Bank Dunia ( World Bank ) mendefinisikan usaha kecil adalah usaha milik
gabungan atau usaha keluarga dengan tenaga kerja kurang dari 100 0rang, termasuk
di dalamnya usaha yang di kerjakan hanya 1 orang sekaligus bertindak sebagai
pemilik. Usaha kecil merupakan usaha untuk mempertahankan hidup (survive
activities) yang kebutuhan keuangannya di penuhi oleh tabungan dari pinjaman
berskala kecil.
Sedangkan ILO ( International Labour Organization ) juga mempunyai
definisi yang konteksnya sama bahwa Usaha kecil adalah usaha yang mempekerjakan
maksimal 10 orang dan menggunakan teknologi sederhana, asset minim dan
kemampuan managerial yang rendah serta tidak membayar pajak.
Berdasarkan penjelasan di atas, maka dapat dikatakan bahwa Usaha Kecil dan
Menengah (UKM) atau industri kecil memiliki peran yang sangat besar terhadap
perekonomian nasional.
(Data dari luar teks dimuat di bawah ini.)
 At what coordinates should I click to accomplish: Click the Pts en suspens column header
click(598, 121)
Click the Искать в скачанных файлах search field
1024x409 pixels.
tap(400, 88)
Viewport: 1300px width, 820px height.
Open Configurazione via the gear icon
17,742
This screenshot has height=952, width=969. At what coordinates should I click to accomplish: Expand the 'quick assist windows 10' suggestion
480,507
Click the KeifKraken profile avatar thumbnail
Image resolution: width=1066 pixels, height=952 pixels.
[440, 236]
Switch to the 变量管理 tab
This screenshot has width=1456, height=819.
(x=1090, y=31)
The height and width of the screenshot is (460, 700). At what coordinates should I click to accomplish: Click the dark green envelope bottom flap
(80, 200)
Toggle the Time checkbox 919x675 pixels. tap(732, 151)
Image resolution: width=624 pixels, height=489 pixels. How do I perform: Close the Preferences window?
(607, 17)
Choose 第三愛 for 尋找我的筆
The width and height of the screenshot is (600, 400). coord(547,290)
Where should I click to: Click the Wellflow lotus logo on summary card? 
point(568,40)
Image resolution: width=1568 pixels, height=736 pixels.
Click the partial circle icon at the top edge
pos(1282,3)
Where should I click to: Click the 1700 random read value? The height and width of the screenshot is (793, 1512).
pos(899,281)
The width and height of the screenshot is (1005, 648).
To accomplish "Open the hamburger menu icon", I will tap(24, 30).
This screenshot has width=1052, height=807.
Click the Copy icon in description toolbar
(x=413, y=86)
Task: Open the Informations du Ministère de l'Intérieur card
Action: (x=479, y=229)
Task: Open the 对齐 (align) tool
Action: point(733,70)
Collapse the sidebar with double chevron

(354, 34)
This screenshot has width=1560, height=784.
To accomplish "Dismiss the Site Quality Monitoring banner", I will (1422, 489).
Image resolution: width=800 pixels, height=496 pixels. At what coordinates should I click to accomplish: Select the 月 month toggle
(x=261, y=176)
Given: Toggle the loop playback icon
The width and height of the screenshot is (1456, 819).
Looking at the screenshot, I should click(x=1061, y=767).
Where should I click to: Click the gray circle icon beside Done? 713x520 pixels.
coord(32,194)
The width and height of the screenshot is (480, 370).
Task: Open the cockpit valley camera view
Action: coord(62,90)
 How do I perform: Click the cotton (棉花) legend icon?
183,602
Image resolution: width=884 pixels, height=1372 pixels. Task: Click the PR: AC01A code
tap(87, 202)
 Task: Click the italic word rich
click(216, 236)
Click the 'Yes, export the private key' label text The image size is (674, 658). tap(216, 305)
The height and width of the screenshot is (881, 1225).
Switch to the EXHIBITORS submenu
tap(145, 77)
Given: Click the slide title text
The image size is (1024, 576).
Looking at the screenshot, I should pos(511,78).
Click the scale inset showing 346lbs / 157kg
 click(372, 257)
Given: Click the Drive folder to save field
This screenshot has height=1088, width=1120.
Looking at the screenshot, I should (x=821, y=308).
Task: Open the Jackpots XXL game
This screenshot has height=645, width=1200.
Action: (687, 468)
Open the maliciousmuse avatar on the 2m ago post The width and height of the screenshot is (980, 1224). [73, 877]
Adapun fungsi dan peran UKM diantaranya adaah sebagai :
penyedia barang dan jasa, penyerap tenaga kerja, pemerataan pendapatan, nilai
45
tambah bagi produk daerah, peningkatan taraf hidup melihat perannya yang begitu
besar maka pembinaan dan pengembangan industri kecil bukan saja penting sebagai
jalur kea rah pemerataan hasil-hasil pembangunan, tetapi juga sebagai unsure pokok
dari seluruh struktur industry di Indonesia, karena dengan investasi yang kecil dapat
berproduksi secara efektif dan dapat menyerap tenaga kerja.